Confusion reigns over the fate of civil unions in Queensland after the release of Campbell Newman’s blueprint for his first 100 days of government.
The Liberal National Party (LNP) released the action plan several days before Saturday’s sweeping election victory.
Newman had previously promised he would “immediately” look at civil unions if the LNP were elected.
The document details action on the LNP’s 4 percent unemployment target, initiatives to lower the cost of living, establishing a Commission of Audit to assess the state’s finances, taking action on the Bruce Highway, establishing a ‘Mums and Bubs’ service, recruiting more police and removing Labor’s $7000 stamp duty.
There is, however, no reference to either the repeal of civil unions or an attempt to look at the legislation.
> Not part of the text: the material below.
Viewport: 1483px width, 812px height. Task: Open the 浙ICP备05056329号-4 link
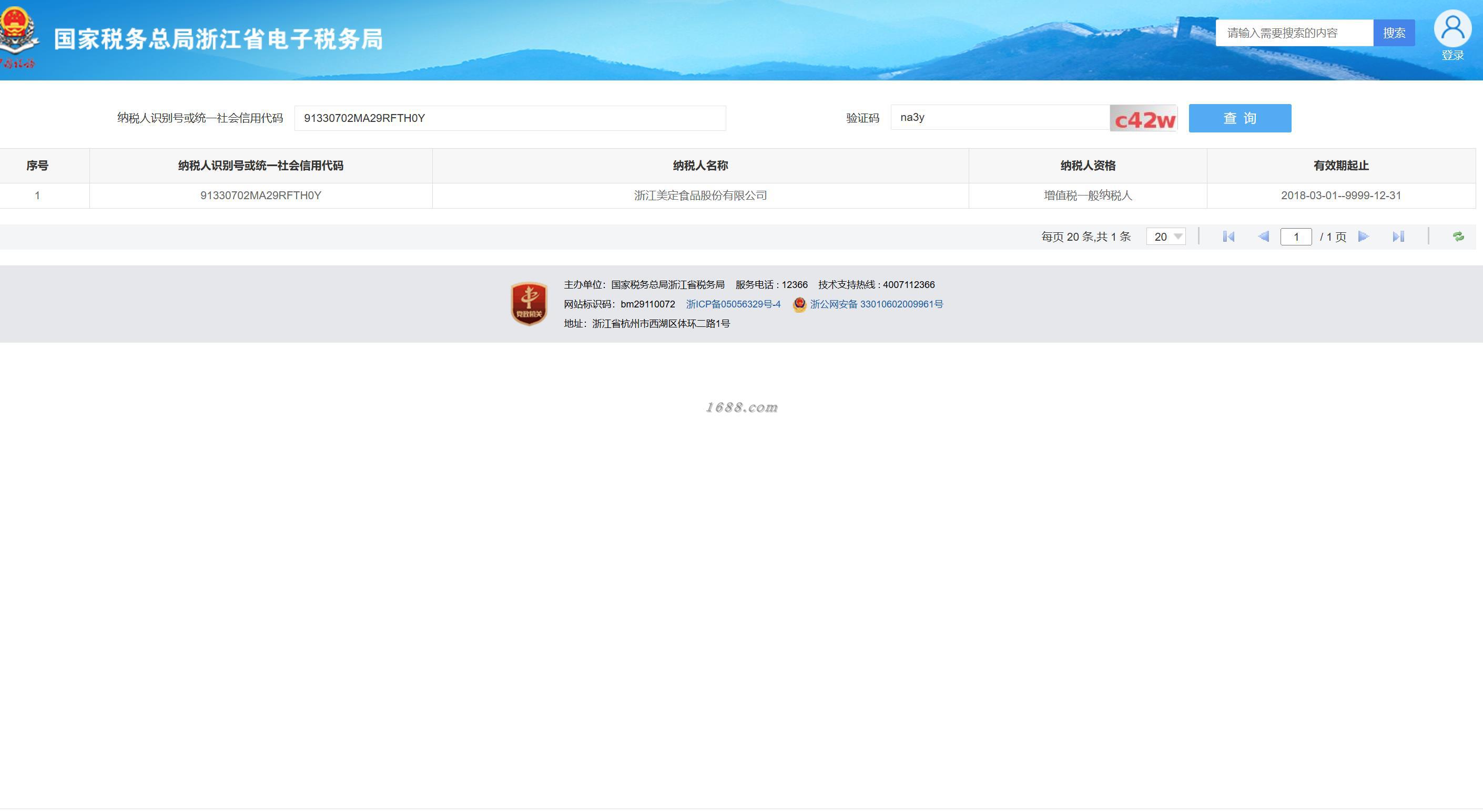tap(733, 304)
The confusion over the Civil Partnerships Act’s fate comes as speculation mounted last week that a relationships registry, which would remove the option of a ceremony, was being seriously considered by the LNP as an alternative to civil unions.
Despite previously saying he would not repeal the legislation if a civil partnership had been registered and formalised in Queensland before the next election, Newman appeared to backflip in February, saying he would look at completely repealing the Act.
“In relation to civil unions [and] gay marriage our position is very clear, we voted against the Bill and we’ve said that if we get into government, we will repeal it,” he said.
“That may not be possible … I’ve said before I don’t want to leave couples in legal limbo, but that’s the very strong position of my entire parliamentary team, my candidates across the state and my party.”
Newman would be able to repeal civil unions by putting forward legislation amending the Acts affected by the recent changes to laws — of which there are more than 20.